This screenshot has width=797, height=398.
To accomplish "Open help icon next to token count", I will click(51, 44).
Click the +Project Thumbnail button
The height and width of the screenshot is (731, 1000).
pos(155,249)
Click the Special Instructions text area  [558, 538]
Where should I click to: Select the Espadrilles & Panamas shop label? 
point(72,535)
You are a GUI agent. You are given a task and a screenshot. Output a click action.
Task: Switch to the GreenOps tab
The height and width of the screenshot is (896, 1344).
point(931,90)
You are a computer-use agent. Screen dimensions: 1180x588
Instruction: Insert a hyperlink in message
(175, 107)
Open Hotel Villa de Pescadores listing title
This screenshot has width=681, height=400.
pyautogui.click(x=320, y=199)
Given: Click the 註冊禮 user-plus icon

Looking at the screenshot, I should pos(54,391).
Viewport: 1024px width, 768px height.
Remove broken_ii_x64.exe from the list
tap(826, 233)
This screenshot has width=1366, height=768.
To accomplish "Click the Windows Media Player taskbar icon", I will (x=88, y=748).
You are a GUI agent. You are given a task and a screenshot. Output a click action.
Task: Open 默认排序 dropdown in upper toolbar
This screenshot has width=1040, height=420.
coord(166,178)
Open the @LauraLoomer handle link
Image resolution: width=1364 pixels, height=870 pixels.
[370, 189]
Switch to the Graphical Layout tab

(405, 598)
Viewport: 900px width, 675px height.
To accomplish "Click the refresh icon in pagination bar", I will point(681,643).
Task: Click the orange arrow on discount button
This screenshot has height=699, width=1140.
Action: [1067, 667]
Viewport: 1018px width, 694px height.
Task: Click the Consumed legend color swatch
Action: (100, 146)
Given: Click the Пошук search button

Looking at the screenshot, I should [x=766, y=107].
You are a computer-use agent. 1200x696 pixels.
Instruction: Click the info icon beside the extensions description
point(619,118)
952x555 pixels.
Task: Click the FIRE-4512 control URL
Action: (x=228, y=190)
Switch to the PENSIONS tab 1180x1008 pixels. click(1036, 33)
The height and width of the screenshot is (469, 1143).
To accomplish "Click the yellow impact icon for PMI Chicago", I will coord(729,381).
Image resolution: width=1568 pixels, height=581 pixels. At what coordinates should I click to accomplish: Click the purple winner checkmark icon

▶ **WHAT IS BEING ASKED**
In this exercise, the data above is to be printed exactly.

▶ **EXPECTED OUTPUT**
This screenshot has width=797, height=398.
To accomplish "Open help icon next to token count", I will click(51, 44).
Click the +Project Thumbnail button
The height and width of the screenshot is (731, 1000).
pos(155,249)
Click the Special Instructions text area  [558, 538]
Where should I click to: Select the Espadrilles & Panamas shop label? 
point(72,535)
You are a GUI agent. You are given a task and a screenshot. Output a click action.
Task: Switch to the GreenOps tab
The height and width of the screenshot is (896, 1344).
point(931,90)
You are a computer-use agent. Screen dimensions: 1180x588
Instruction: Insert a hyperlink in message
(175, 107)
Open Hotel Villa de Pescadores listing title
This screenshot has width=681, height=400.
pyautogui.click(x=320, y=199)
Given: Click the 註冊禮 user-plus icon

Looking at the screenshot, I should pos(54,391).
Viewport: 1024px width, 768px height.
Remove broken_ii_x64.exe from the list
tap(826, 233)
This screenshot has width=1366, height=768.
To accomplish "Click the Windows Media Player taskbar icon", I will (x=88, y=748).
You are a GUI agent. You are given a task and a screenshot. Output a click action.
Task: Open 默认排序 dropdown in upper toolbar
This screenshot has width=1040, height=420.
coord(166,178)
Open the @LauraLoomer handle link
Image resolution: width=1364 pixels, height=870 pixels.
[370, 189]
Switch to the Graphical Layout tab

(405, 598)
Viewport: 900px width, 675px height.
To accomplish "Click the refresh icon in pagination bar", I will point(681,643).
Task: Click the orange arrow on discount button
This screenshot has height=699, width=1140.
Action: [1067, 667]
Viewport: 1018px width, 694px height.
Task: Click the Consumed legend color swatch
Action: (100, 146)
Given: Click the Пошук search button

Looking at the screenshot, I should [x=766, y=107].
You are a computer-use agent. 1200x696 pixels.
Instruction: Click the info icon beside the extensions description
point(619,118)
952x555 pixels.
Task: Click the FIRE-4512 control URL
Action: (x=228, y=190)
Switch to the PENSIONS tab 1180x1008 pixels. click(1036, 33)
The height and width of the screenshot is (469, 1143).
To accomplish "Click the yellow impact icon for PMI Chicago", I will coord(729,381).
Image resolution: width=1568 pixels, height=581 pixels. At what coordinates should I click to accomplish: Click the purple winner checkmark icon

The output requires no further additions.